Premium
Short‐term responses of rehabilitating coastal dune forest ground vegetation to livestock grazing
Author(s) -
Wassenaar Theo D.,
Van Aarde Rudi J.
Publication year - 2001
Publication title -
african journal of ecology
Language(s) - English
Resource type - Journals
SCImago Journal Rank - 0.499
H-Index - 54
eISSN - 1365-2028
pISSN - 0141-6707
DOI - 10.1046/j.1365-2028.2001.00318.x
Subject(s) - grazing , species richness , vegetation (pathology) , conservation grazing , plant community , ecology , plant cover , disturbance (geology) , abundance (ecology) , environmental science , grazing pressure , geography , biology , medicine , pathology , paleontology
We investigated the responses of the ground vegetation in a 17‐year‐old coastal dune forest plant community to four levels of experimentally applied livestock grazing (three grazing levels and one ungrazed control) from May 1994 to March 1996. The effects of grazing were apparently subordinate to site‐specific intrinsic vegetation change and there were some indications that rainfall interacted with grazing level.
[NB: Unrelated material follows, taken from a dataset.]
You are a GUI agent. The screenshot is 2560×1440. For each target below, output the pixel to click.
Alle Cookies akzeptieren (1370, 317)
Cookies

Grazing had some apparent but no significant effects on plant species composition, significantly affected plant species richness over time, and significantly increased the range of species richness and vegetation cover values as well as the relative abundance and numbers of plant species with erect growth forms. Vegetation cover changed significantly over time, independently of grazing. Our results point to two important, easily measured mechanisms for the conservation management of coastal dune forests – the interaction of disturbance type with plant growth form and the increase of variation in community structural variables under disturbance. These mechanisms, although they potentially have wide application and predictive power, have not been studied adequately.